Stored data entries:

----

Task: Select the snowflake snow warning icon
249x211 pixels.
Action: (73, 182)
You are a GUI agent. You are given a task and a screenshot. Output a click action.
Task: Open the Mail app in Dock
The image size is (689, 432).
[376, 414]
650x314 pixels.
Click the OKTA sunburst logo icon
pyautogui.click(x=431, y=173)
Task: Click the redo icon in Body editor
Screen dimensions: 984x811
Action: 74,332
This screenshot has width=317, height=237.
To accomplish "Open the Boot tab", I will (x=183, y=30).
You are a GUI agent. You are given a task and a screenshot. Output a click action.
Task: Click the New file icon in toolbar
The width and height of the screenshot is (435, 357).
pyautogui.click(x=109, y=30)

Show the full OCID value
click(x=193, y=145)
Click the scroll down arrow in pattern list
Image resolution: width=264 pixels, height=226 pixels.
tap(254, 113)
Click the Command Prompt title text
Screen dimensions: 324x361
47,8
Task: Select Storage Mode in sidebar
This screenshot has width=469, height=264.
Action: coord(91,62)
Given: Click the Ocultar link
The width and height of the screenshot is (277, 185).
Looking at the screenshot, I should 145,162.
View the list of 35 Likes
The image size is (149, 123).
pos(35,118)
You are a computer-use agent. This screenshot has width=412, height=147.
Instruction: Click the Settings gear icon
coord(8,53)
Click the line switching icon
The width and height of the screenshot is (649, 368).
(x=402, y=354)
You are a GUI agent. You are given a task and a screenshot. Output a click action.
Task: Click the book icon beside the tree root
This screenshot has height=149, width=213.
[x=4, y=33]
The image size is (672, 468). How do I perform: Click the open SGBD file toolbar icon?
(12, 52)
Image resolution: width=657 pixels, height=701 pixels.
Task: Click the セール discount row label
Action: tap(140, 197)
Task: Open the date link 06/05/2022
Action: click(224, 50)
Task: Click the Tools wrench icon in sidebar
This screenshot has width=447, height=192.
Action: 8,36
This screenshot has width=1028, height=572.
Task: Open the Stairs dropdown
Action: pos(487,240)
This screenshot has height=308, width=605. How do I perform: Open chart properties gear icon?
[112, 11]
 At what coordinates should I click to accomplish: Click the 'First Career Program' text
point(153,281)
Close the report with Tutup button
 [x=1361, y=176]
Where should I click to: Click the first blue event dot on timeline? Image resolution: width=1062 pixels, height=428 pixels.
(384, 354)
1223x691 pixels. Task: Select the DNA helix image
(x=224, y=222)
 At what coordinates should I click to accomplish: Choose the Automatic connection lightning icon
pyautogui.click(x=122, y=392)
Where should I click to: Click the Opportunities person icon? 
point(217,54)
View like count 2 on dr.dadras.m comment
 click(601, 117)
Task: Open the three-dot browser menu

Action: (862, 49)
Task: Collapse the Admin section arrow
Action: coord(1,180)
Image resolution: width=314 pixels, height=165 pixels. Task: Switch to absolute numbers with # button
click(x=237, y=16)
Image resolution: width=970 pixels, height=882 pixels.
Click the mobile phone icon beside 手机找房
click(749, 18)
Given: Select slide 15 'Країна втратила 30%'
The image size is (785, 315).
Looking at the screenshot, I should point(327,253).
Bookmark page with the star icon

----

== Task to carry out ==
Retype the lines above, keeping every character.

== Task result ==
Task: Select the snowflake snow warning icon
249x211 pixels.
Action: (73, 182)
You are a GUI agent. You are given a task and a screenshot. Output a click action.
Task: Open the Mail app in Dock
The image size is (689, 432).
[376, 414]
650x314 pixels.
Click the OKTA sunburst logo icon
pyautogui.click(x=431, y=173)
Task: Click the redo icon in Body editor
Screen dimensions: 984x811
Action: 74,332
This screenshot has width=317, height=237.
To accomplish "Open the Boot tab", I will (x=183, y=30).
You are a GUI agent. You are given a task and a screenshot. Output a click action.
Task: Click the New file icon in toolbar
The width and height of the screenshot is (435, 357).
pyautogui.click(x=109, y=30)

Show the full OCID value
click(x=193, y=145)
Click the scroll down arrow in pattern list
Image resolution: width=264 pixels, height=226 pixels.
tap(254, 113)
Click the Command Prompt title text
Screen dimensions: 324x361
47,8
Task: Select Storage Mode in sidebar
This screenshot has width=469, height=264.
Action: coord(91,62)
Given: Click the Ocultar link
The width and height of the screenshot is (277, 185).
Looking at the screenshot, I should 145,162.
View the list of 35 Likes
The image size is (149, 123).
pos(35,118)
You are a computer-use agent. This screenshot has width=412, height=147.
Instruction: Click the Settings gear icon
coord(8,53)
Click the line switching icon
The width and height of the screenshot is (649, 368).
(x=402, y=354)
You are a GUI agent. You are given a task and a screenshot. Output a click action.
Task: Click the book icon beside the tree root
This screenshot has height=149, width=213.
[x=4, y=33]
The image size is (672, 468). How do I perform: Click the open SGBD file toolbar icon?
(12, 52)
Image resolution: width=657 pixels, height=701 pixels.
Task: Click the セール discount row label
Action: tap(140, 197)
Task: Open the date link 06/05/2022
Action: click(224, 50)
Task: Click the Tools wrench icon in sidebar
This screenshot has width=447, height=192.
Action: 8,36
This screenshot has width=1028, height=572.
Task: Open the Stairs dropdown
Action: pos(487,240)
This screenshot has height=308, width=605. How do I perform: Open chart properties gear icon?
[112, 11]
 At what coordinates should I click to accomplish: Click the 'First Career Program' text
point(153,281)
Close the report with Tutup button
 [x=1361, y=176]
Where should I click to: Click the first blue event dot on timeline? Image resolution: width=1062 pixels, height=428 pixels.
(384, 354)
1223x691 pixels. Task: Select the DNA helix image
(x=224, y=222)
 At what coordinates should I click to accomplish: Choose the Automatic connection lightning icon
pyautogui.click(x=122, y=392)
Where should I click to: Click the Opportunities person icon? 
point(217,54)
View like count 2 on dr.dadras.m comment
 click(601, 117)
Task: Open the three-dot browser menu

Action: (862, 49)
Task: Collapse the Admin section arrow
Action: coord(1,180)
Image resolution: width=314 pixels, height=165 pixels. Task: Switch to absolute numbers with # button
click(x=237, y=16)
Image resolution: width=970 pixels, height=882 pixels.
Click the mobile phone icon beside 手机找房
click(749, 18)
Given: Select slide 15 'Країна втратила 30%'
The image size is (785, 315).
Looking at the screenshot, I should point(327,253).
Bookmark page with the star icon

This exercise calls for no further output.